In human infection with Plasmodium falciparum, as well as in murine models of malaria, increased levels of histamine have been shown to be associated with severity of infection. Histamine signalling through H1 and H2 receptors increases the susceptibility of mice to infection with lethal strains of Plasmodium berghei and mice genetically deficient in the histidine decarboxylase gene – and thus lacking histamine – are highly resistant to severe malaria whether infected by mosquito bites or via injection of infected erythrocytes. A study recently published in the journal PLoS ONE has now investigated the role of the H3 receptor in the inflammatory response in the brain during P. berghei infection in mice. Compared with wild type mice, mice deficient in the H3 receptor showed an accelerated onset of cerebral malaria, increased brain pathology and more pronounced loss of blood brain barrier integrity associated with earlier death. H3 receptors tightly regulate release of histamine and other neurotransmitters and neuronal histamine activity was found to be significantly higher in naive knockout mice than in wild type mice.

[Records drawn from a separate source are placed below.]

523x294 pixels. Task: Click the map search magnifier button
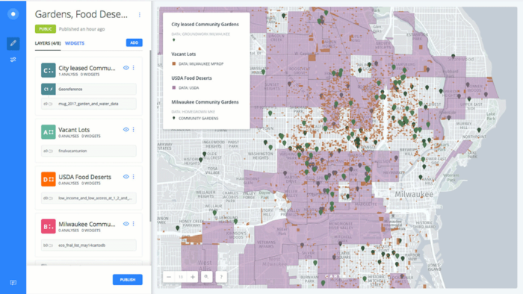pyautogui.click(x=206, y=277)
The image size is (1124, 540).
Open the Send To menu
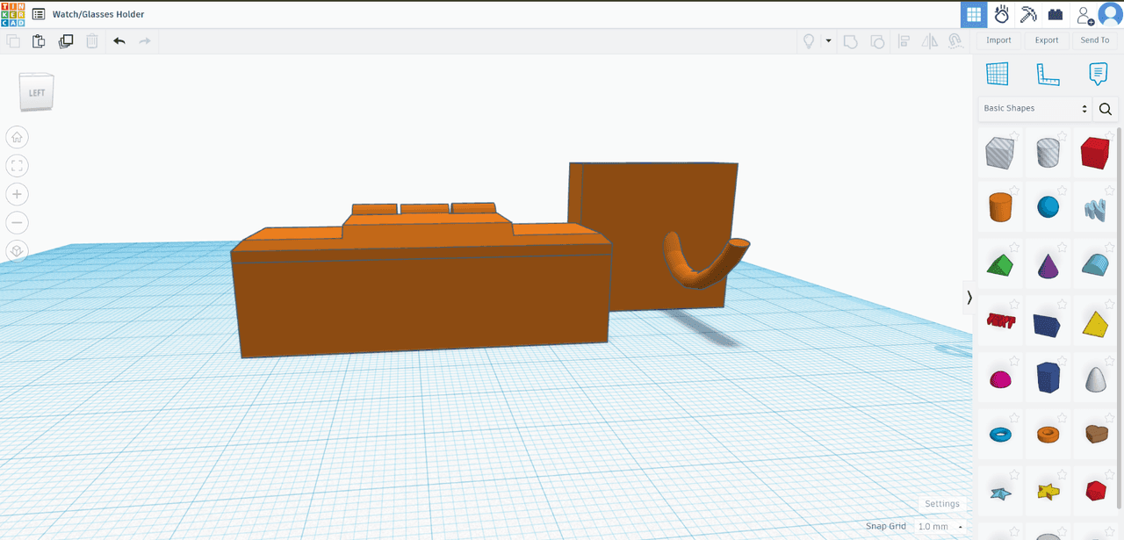[1094, 40]
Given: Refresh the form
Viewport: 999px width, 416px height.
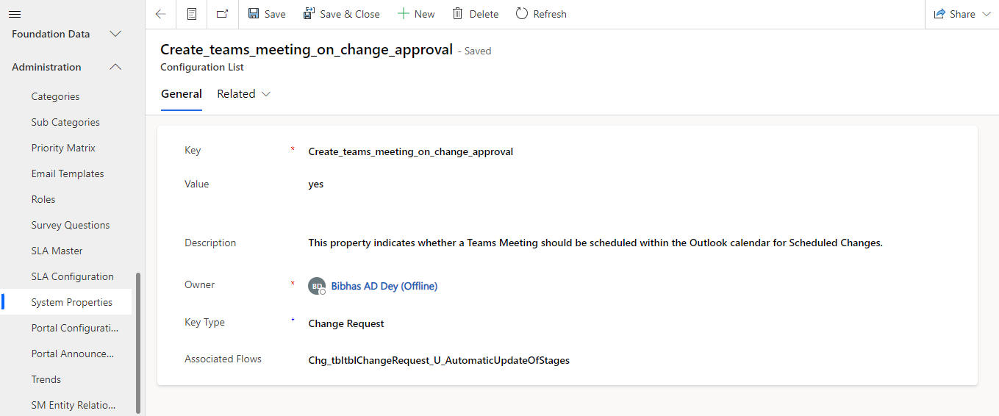Looking at the screenshot, I should 541,14.
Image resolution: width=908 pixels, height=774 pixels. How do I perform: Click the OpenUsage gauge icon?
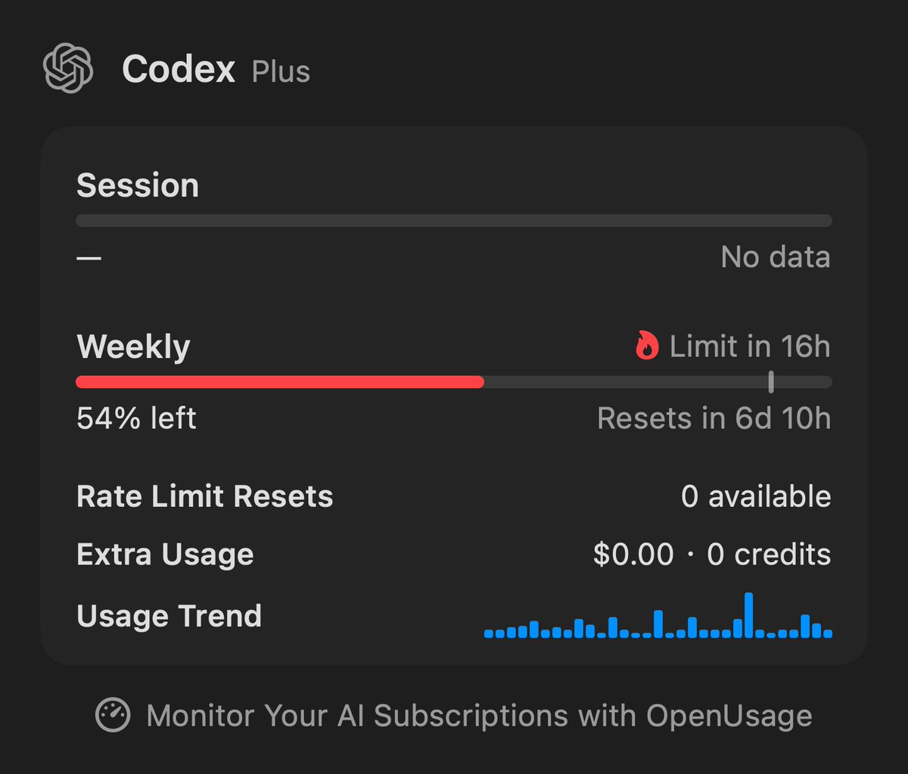point(113,715)
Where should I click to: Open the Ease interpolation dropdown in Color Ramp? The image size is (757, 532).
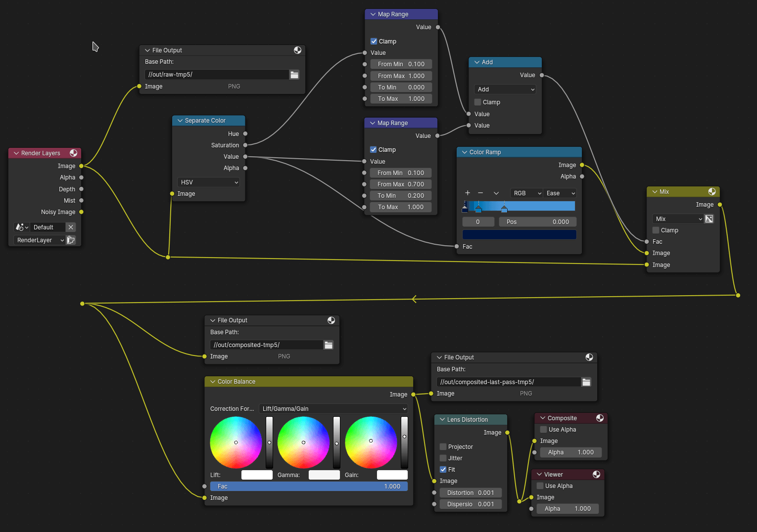tap(560, 193)
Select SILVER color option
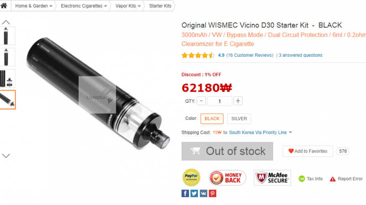366x205 pixels. point(239,119)
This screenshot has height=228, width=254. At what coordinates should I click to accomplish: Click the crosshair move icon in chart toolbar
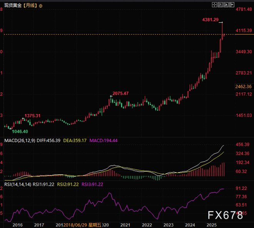[214, 5]
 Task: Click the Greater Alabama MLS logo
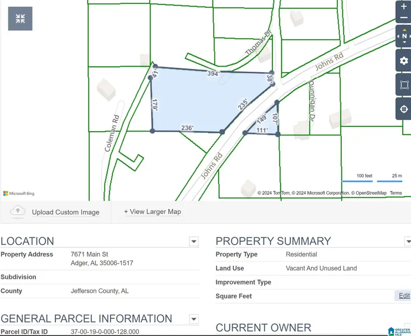[398, 330]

cimetidine structureIn further studies, the H3 receptor agonist, (R)-alpha-methylhistamine, was found to be effective in reducing progression to cerebral malaria. In wild type mice, both the H1 receptor antagonist, levocetirizine, and the H2 receptor antagonist, cimetidine, were found to be effective in reducing clinical symptoms and mortality caused by cerebral malaria. This protection was attributed, in part at least, to down-regulation of inflammatory response-associated genes such as IFN-γ and TNF-α. The beneficial role of the H3 receptor in controlling histamine levels and limiting disease was demonstrated by the higher effectiveness of cimetidine and, to a lesser extent, levocetirizine in wild type compared with H3 receptor knockout mice. The authors propose that H1 or H2 receptor antagonists, either alone, or together with an H3 receptor agonist if one becomes available, might be used alongside anti-malaria medicines as preventative therapies against the development of cerebral malaria, especially in areas where malaria transmission is seasonal.